Saturday 14 March 2015

LIVING THE Pi LIFE



I’ve mentioned before how terrible I am at the math and the science. I spent a good deal of my childhood in an insular place of books and television. A place where story drove actions, and evil was usually vanquished with a combination of luck, knowledge, and intuition. That’s why I struggled with the math and the science. I could never find the plot, context, or storyline. It never had a moral or counterpoint to ponder. It was just flat out dull and without a purpose. And all you Mathletes out there can yell and scream all you want about how math and science changed your understanding of the universe. Go ahead, this isn’t about you. But it will be if you stay tuned.
One day as I sat pondering the mangrove islands that sit about a mile or so from my office in the tropics, I realized how Pi could actually translate into my world. Finally, I was getting a handle on a puzzle that has been quietly stewing way back in the “things to eventually do” spaces of my mind. This one was buried behind an ongoing thought about how to define mayoral corruption, and just to the right of an ongoing debate about the best burger I ever ate.
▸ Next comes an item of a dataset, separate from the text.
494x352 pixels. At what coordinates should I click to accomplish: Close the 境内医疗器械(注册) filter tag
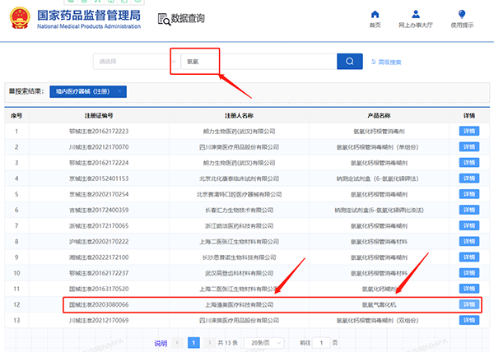tap(120, 91)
According to Wikipedia Pi is referred to as an “irrational number”, a number whose “decimal representation never ends and never settles into a permanent repeating pattern”. Which makes it the perfect human number.
 Starting with the basic 3.1415 at birth we move on to calculating the next digit to the right, since there can be no other number to the left. And we spend the next umpteen years of our lives calculating one digit at a time. Each digit calculates as a defining point on the circle of your lifeline. Apparently Pi’s most common usage is to figure out circle volume, which fit with my thought on those moments when we actually figure out a point in the human life constant. By a certain age we like to think we have life figured out, and that we no longer really need to spend time pondering our place on the circle. Except I find as I age that my journeys and travels allow that I ponder more, not less.
The past ten years have seen me travel in ways I never traveled before, both personally and for work. I returned to places I have always loved to be. Those places of childhood and youthful experience that helped mold our family’s joint dynamic. I journeyed to new places where I found new outlooks, ideas, truths, and in no small measure personal growth. I found that some old concepts, formed in either anger or ignorance, needed a new look. It was challenging to question a lot of choices and decisions that in retrospect were holding me back rather than pushing me forward. And some that were needlessly destructive.
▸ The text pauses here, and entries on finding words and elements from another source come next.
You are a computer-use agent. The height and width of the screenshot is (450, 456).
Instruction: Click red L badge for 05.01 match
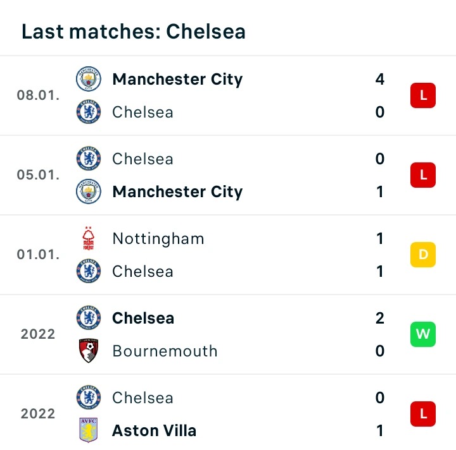tap(423, 175)
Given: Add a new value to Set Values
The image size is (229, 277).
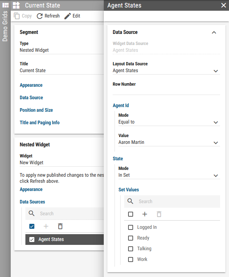Looking at the screenshot, I should 145,214.
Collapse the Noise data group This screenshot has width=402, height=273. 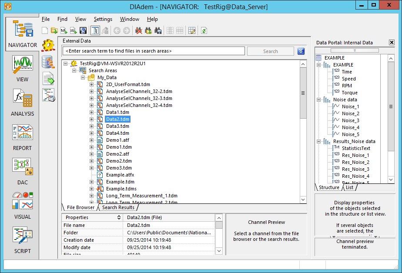(318, 100)
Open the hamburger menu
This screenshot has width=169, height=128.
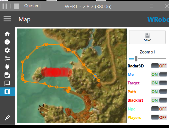pos(7,19)
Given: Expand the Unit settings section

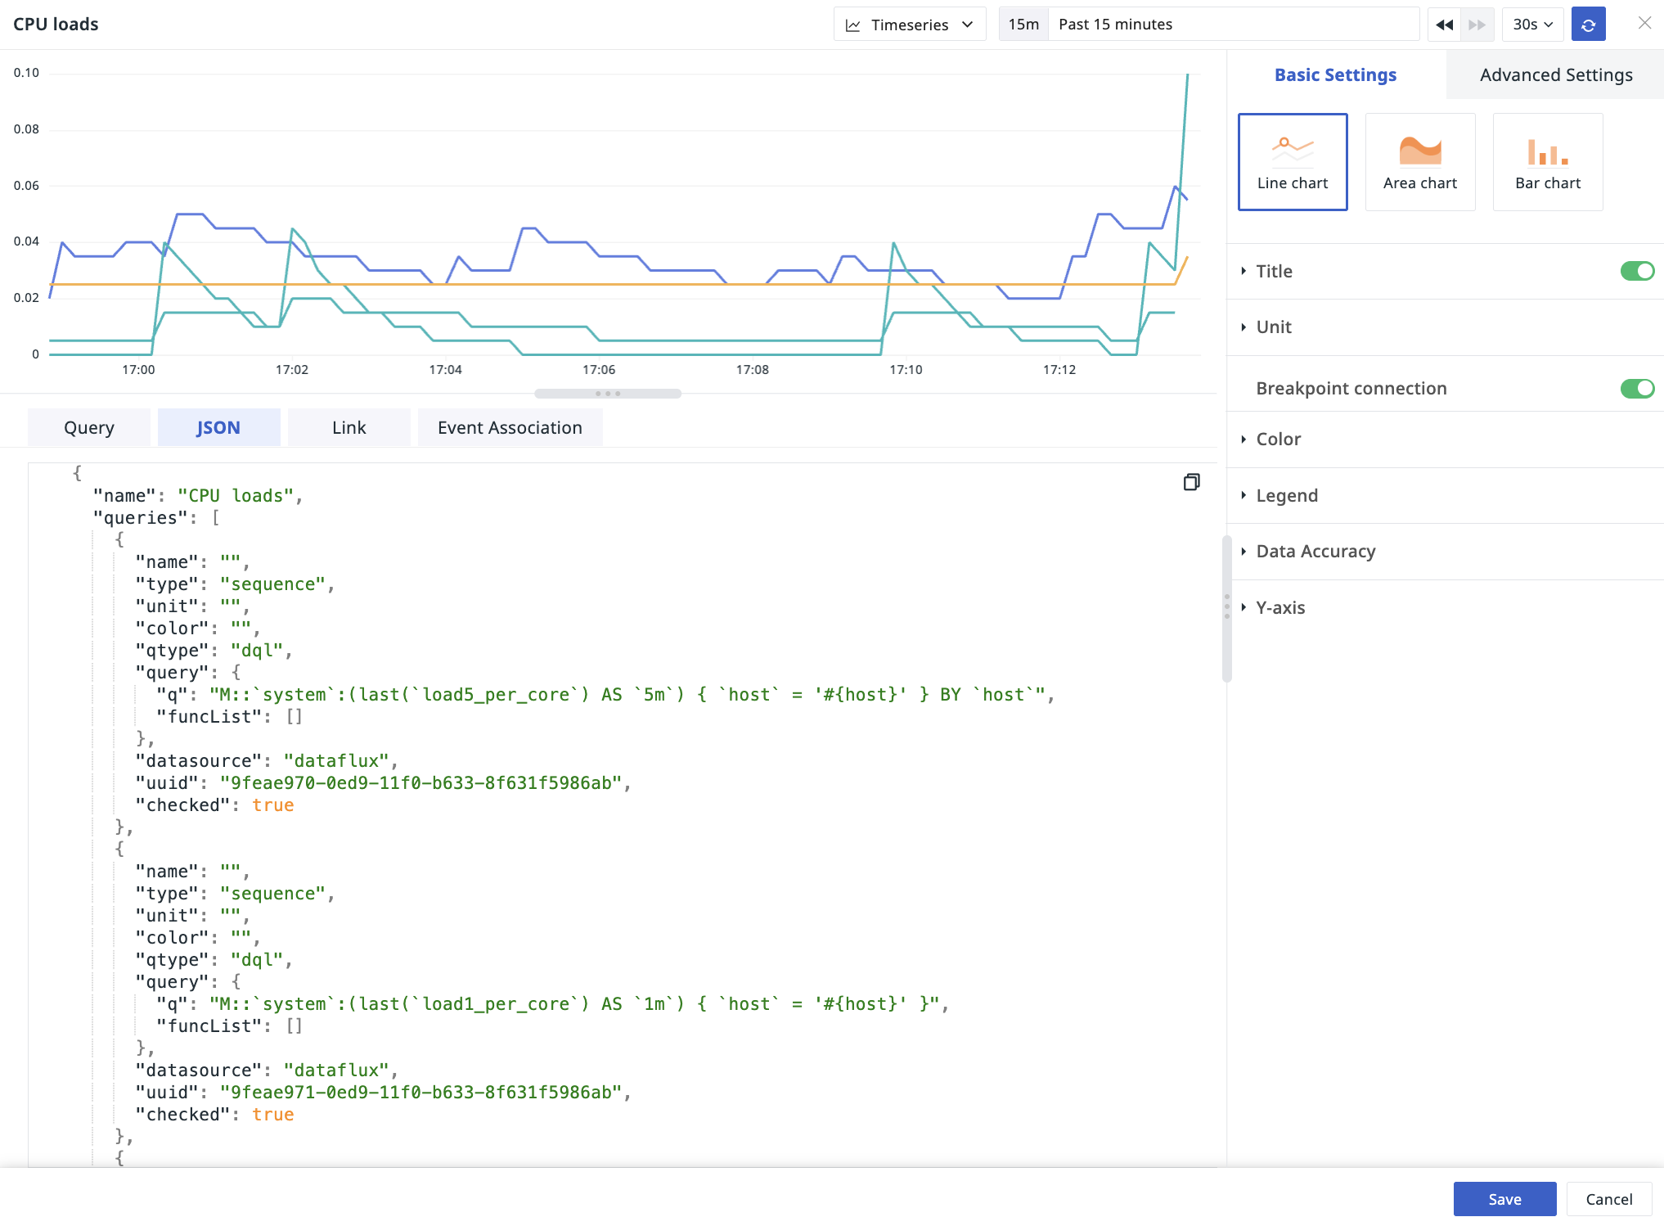Looking at the screenshot, I should click(1274, 327).
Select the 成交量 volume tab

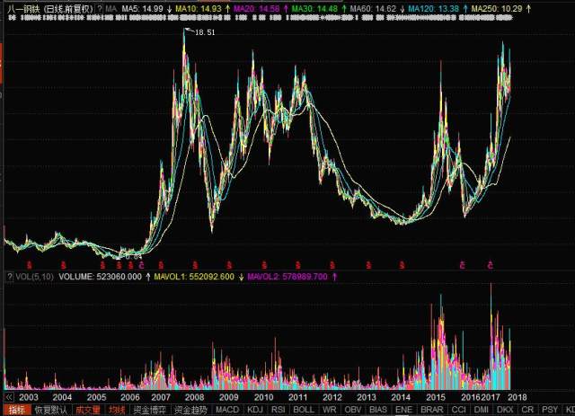87,410
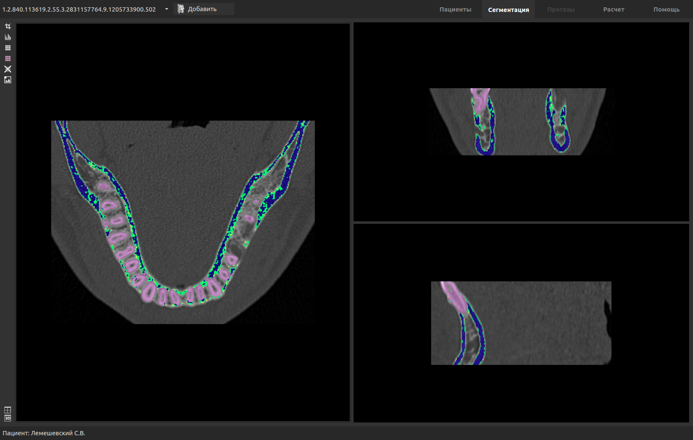This screenshot has width=693, height=440.
Task: Click the coronal slice view, top right
Action: pos(521,122)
I chose to go back and examine each of those moments, and they had to be examined in different ways. First through circumstance, knowledge, and even prejudice, and then run through a filter of a particular emotion that dominated those moments. And those moments were not re-visited in linear fashion, because a life fully lived is never linear. Sometimes we have answers years before we know there is even a question, and sometimes we close doors far too securely without knowing we might want, or need to re-open them. And those moments are the Pi moments. When the calculation of the next digit falls into place, but we find several of the preceding calculations have been wrong, throwing off a sequence that follows.

After the cross country road trip I admitted to someone that I had never got lost, but I did turn some corners I hadn’t anticipated thus seeing places and ideas I hadn’t planned. That in itself was a Pi moment. Previous to that I had been lost many times, literally and figuratively. But I have travelled so many roads over the years that suddenly, on this road, an unfamiliar turn had the promise of new ideas and adventures.
 For the better part of a week I spent time on my tropical office chair watching the pelicans, the herons, the ibis’s, the Osprey. I was softly guided through a color palette of the sea trying to determine a shade of green from a shade of blue or even black. The jumping fish, the occasional fin of a shark, and the marshmallow theatrics of bleached cotton clouds in constantly evolving shades of a blue sky. All the while I was tracing the notion of Pi as a philosophical equation against my personal Songlines all helped through the lenses of iced tea, and when appropriate Sandbar Sunday, and Boodles.
 Calculating the number Pi is a process defined by a logical and somewhat linear progression despite being an “irrational number”. In life we as humans progress along the line we choose and follow in a seemingly orderly progression until from somewhere the irrational happens, and we stumble and fall out of sequence.

Some people are quite happy with their lives being rounded out to only 6 or 7 decimal places. I know people who are happy with that simplicity of a life that doesn’t progress much beyond last night’s sports scores or those game shows masquerading as “human reality”.
For me, I live for those Pi days when I find a new number for my sequence. I know I’ll have worked for it, and I’ll know its real value to me is that it’s not my last one.